Material for the task:
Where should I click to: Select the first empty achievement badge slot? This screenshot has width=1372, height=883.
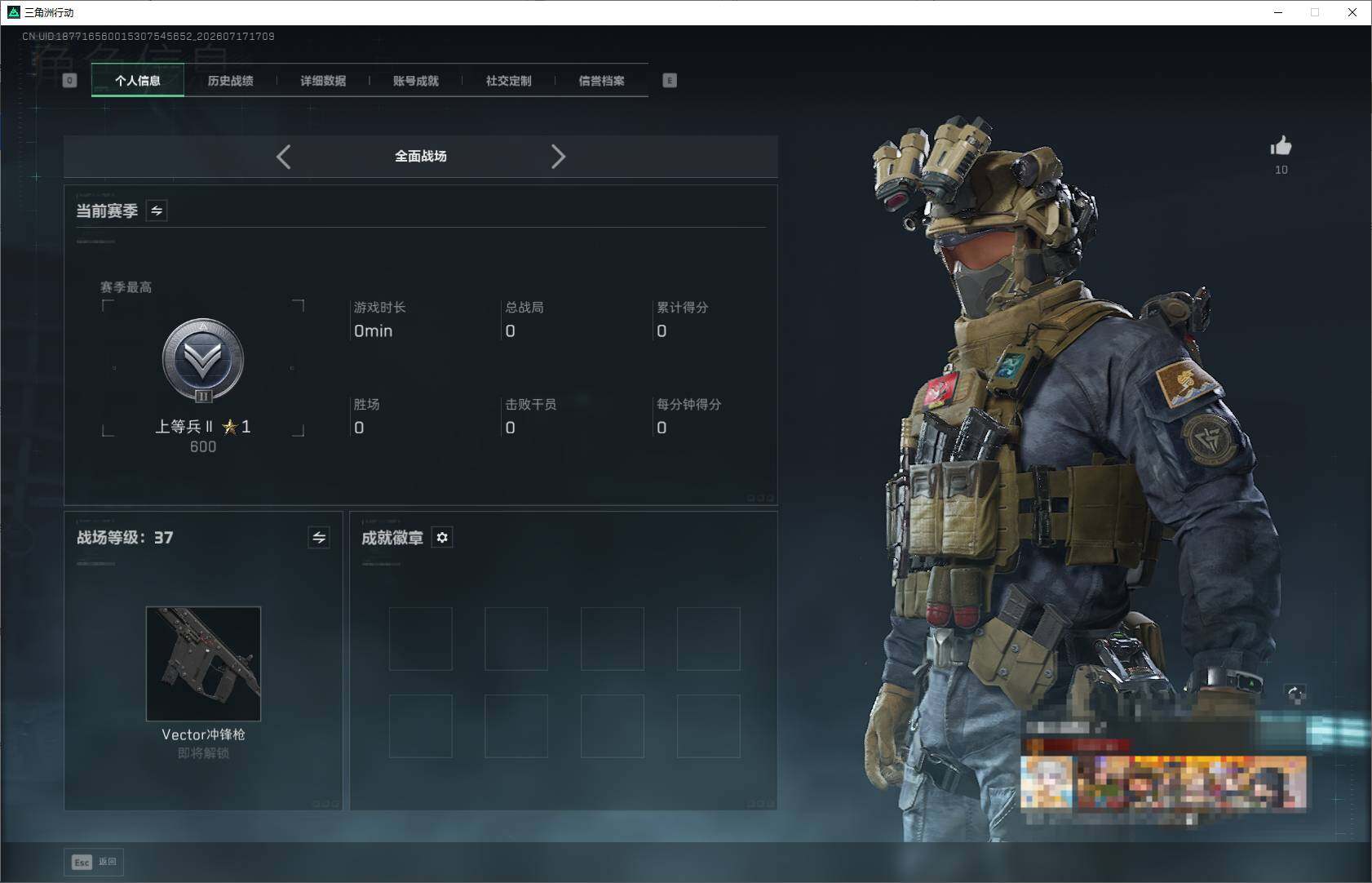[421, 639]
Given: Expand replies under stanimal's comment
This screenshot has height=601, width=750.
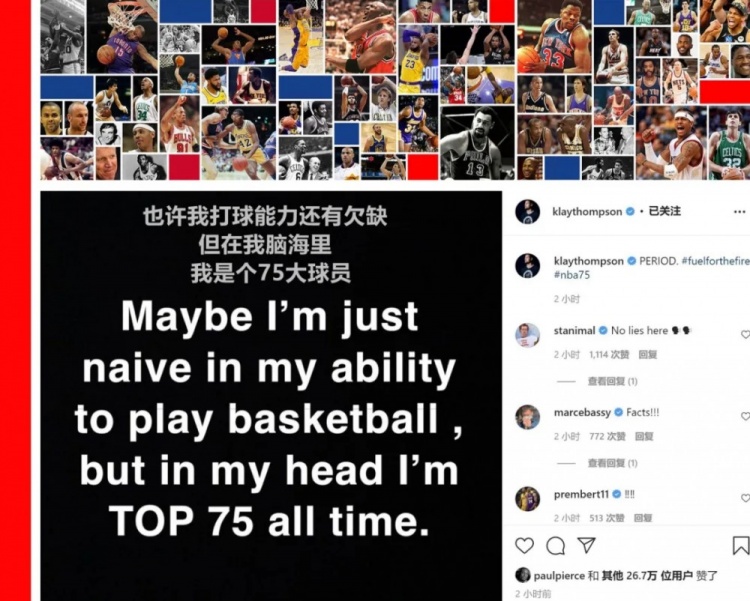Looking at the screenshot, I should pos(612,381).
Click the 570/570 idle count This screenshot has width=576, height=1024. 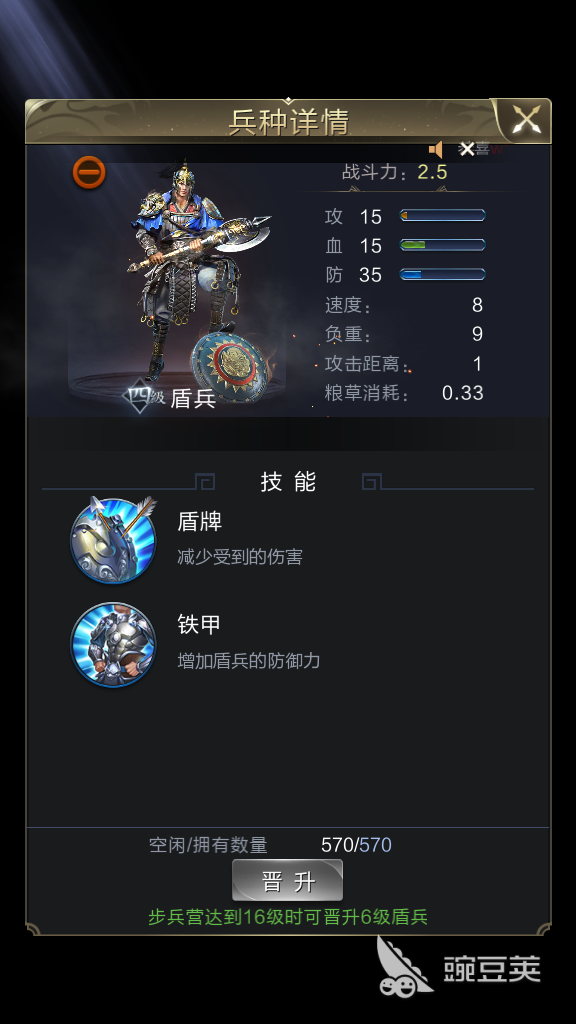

* * *

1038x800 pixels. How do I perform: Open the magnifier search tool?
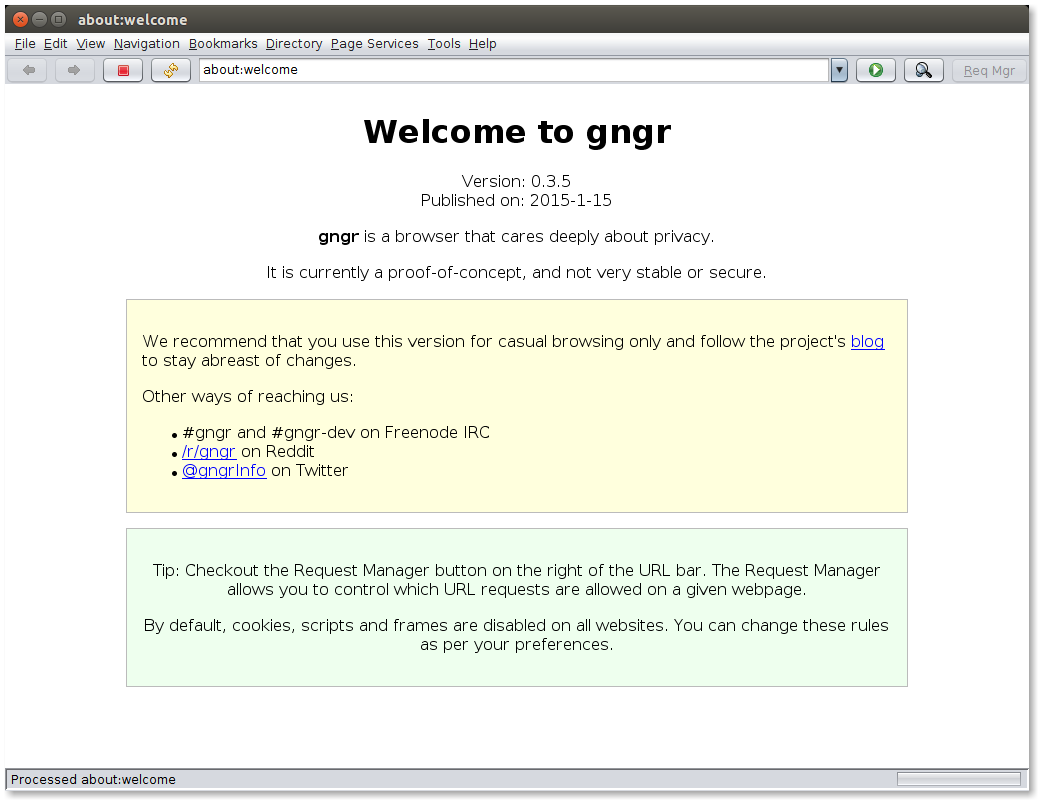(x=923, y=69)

Task objective: Starting with the line that contains "This screenshot has height=601, width=750." and finishing with the line that contains "Click the 570/570", reproduce every line of the material above exactly, but not the pictures.

Worked solution:
This screenshot has height=601, width=750.
Looking at the screenshot, I should pos(612,381).
Click the 570/570 idle count This screenshot has width=576, height=1024. 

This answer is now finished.